Die US- Börsenaufsicht verklagt mit Goldman Sachs eines der mächtigsten Häuser der Wall Street wegen dubioser Finanzgeschäfte.

Washington/New York. Seit Monaten diskutierten die Regierungen der Welt darüber, wie sie der Finanzindustrie Einhalt gebieten können, um eine neue Finanzkrise zu verhindern. Die US- Börsenaufsicht SEC lässt nun Taten sprechen. Sie verklagt mit Goldman Sachs eines der mächtigsten Häuser der Wall Street wegen dubioser Finanzgeschäfte. Das beherzte Einschreiten schickt Schockwellen rund um die Welt. Kein Banker kann sich mehr sicher sein, dass er mit windigen Transaktionen ungeschoren davonkommt.

Der Vorwurf trifft die von Vertrauen lebende Bankbranche ins Mark: Goldman Sachs soll seine Anleger um mehr als eine Milliarde Dollar gebracht haben, weil die Investmentbank sie zum Kauf eines Finanzprodukts animierte, das von vornherein zum Scheitern verurteilt war. Denn ein großer Hedgefonds wirkte nach Erkenntnissen der SEC hinter den Kulissen am Aufbau mit – und wettete insgeheim auf einen Fehlschlag. Einer der Betrogenen ist demnach die deutsche Mittelstandsbank IKB, die Mitte 2007 nur durch staatliche Hilfe vor dem Zusammenbruch gerettet werden konnte.

Die SEC stößt mit ihrer Klage tief zu den Ursachen der Finanzkrise vor. Viele Banken weltweit hatten sich mit kompliziert konstruierten Finanzprodukten verspekuliert. Sie alle hatten darauf gesetzt, dass der Häuserboom in den USA anhält. Doch der Wert der Immobilien stieg nicht immer weiter, sondern die Blase platzte. Die Kreditzinsen stiegen, viele Hausbesitzer konnten ihre Raten nicht mehr zahlen, der Geldfluss versiegte. Einige Institute wie Goldman Sachs erkannten die Gefahr rechtzeitig – und ließen, so der Vorwurf der SEC, die anderen Anleger ins offene Messer rennen.

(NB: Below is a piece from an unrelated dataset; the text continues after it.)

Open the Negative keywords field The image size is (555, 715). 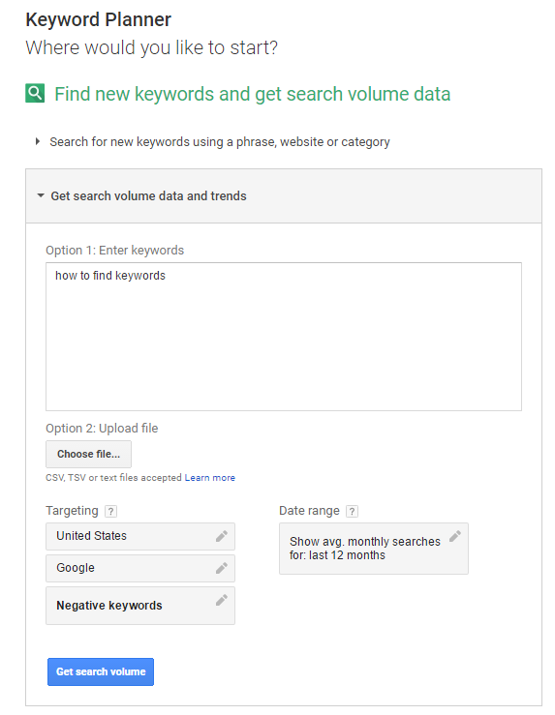click(140, 606)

„Die SEC lässt nicht locker, das Verhalten der Investmentbanken und anderer zu untersuchen, die in die Verbriefung komplexer Finanzprodukte im Zusammenhang mit dem US-Häusermarkt eingebunden waren“, drohte am Freitag unverhohlen der SEC-Verantwortliche Kenneth Lench. Nun kocht die Sorge an den weltweiten Finanzplätzen hoch, dass auch andere Banken wegen ihrer Geschäfte zur Rechenschaft gezogen werden.

Weltweit fielen die Aktienkurse. Goldman Sachs büßte in der Spitze fast 16 Prozent ein. Alle Märkte, in denen die US-Investmentbank mitmischt, gerieten unter Druck: Der Goldpreis bröckelte, Rohstoffe wie Öl verbilligten sich, Anleihen nahmen Schaden. Die einflussreiche amerikanische Finanz-Nachrichtenagentur Bloomberg nannte es eines „Bombe“, die die SEC da gezündet habe. Die Auswirkungen waren bis nach Europa spürbar: Die Titel der ebenfalls im Investmentbanking umtriebigen Deutschen Bank verloren fast 8 Prozent.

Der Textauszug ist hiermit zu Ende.